**What the task asks:** What you return should be the full listing, copied exactly and stripped of its pictures.

== Segment start ==

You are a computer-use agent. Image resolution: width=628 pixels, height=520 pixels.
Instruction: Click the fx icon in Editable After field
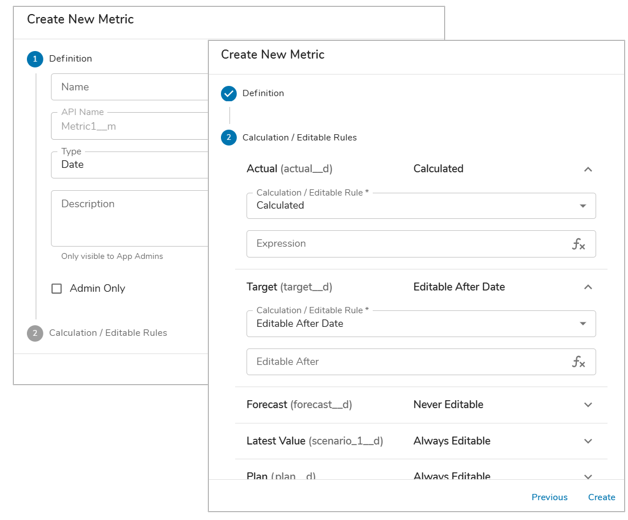578,362
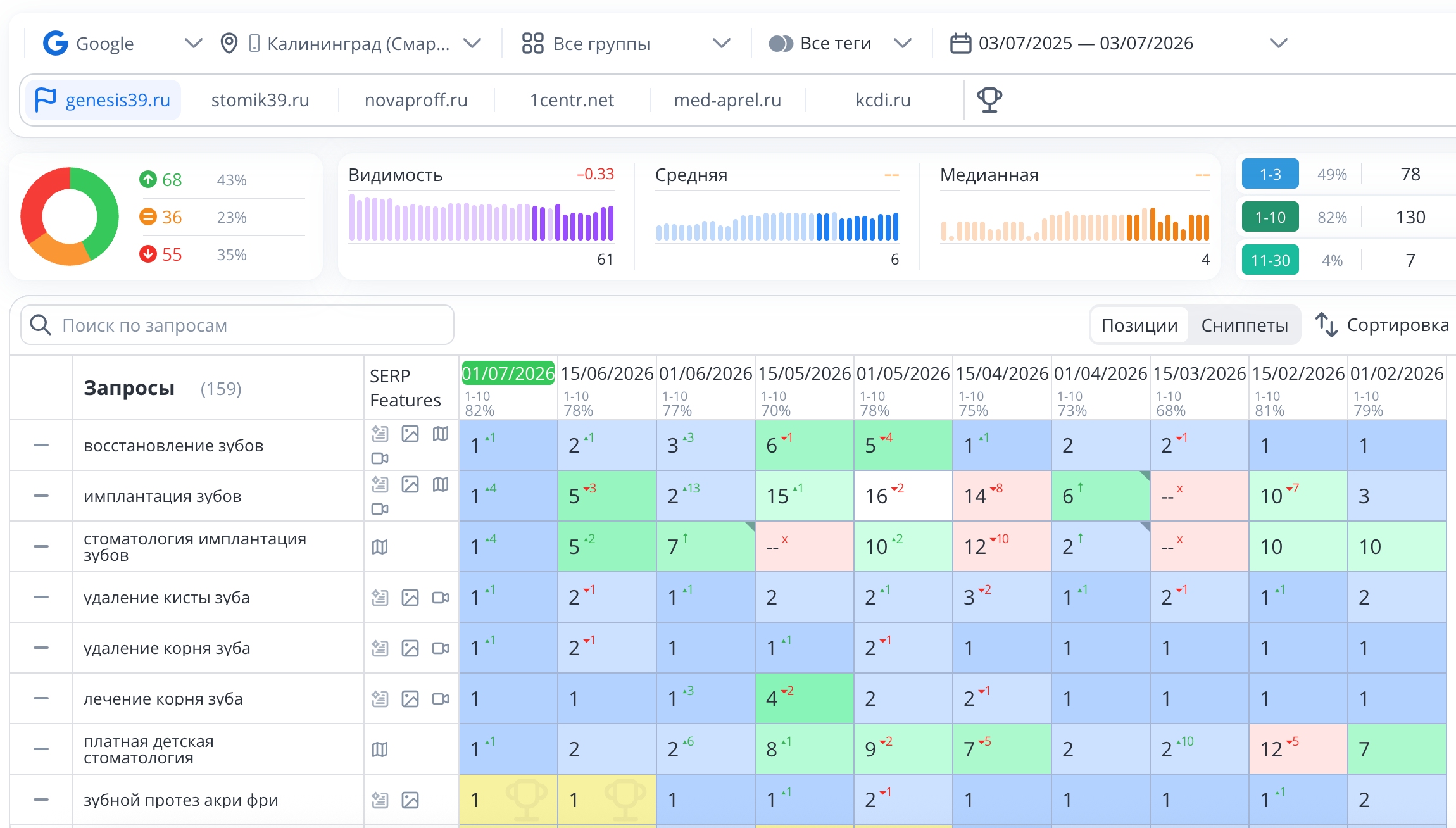Click the location pin icon by Калининград

(229, 44)
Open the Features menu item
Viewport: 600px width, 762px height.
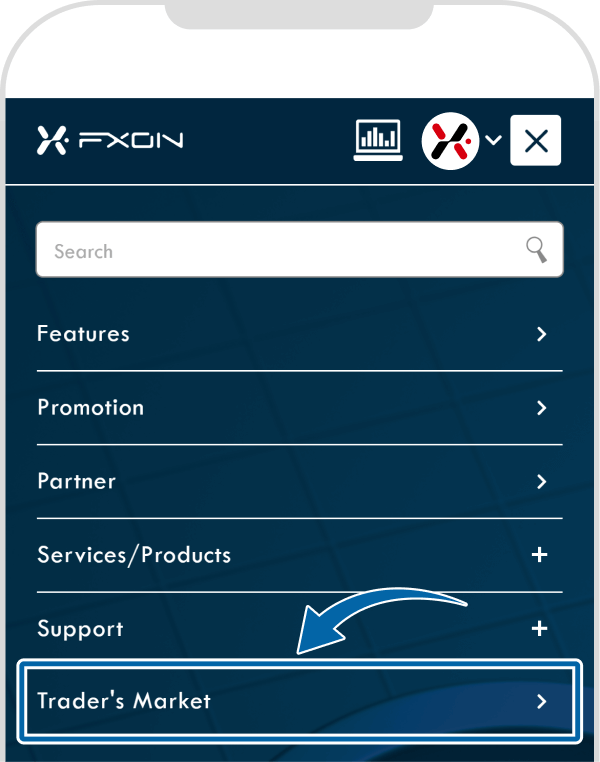pyautogui.click(x=300, y=334)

== Segment end ==

**Exercise result:**
You are a computer-use agent. Image resolution: width=628 pixels, height=520 pixels.
Instruction: Click the fx icon in Editable After field
578,362
Click the location pin icon by Калининград

(229, 44)
Open the Features menu item
Viewport: 600px width, 762px height.
pyautogui.click(x=300, y=334)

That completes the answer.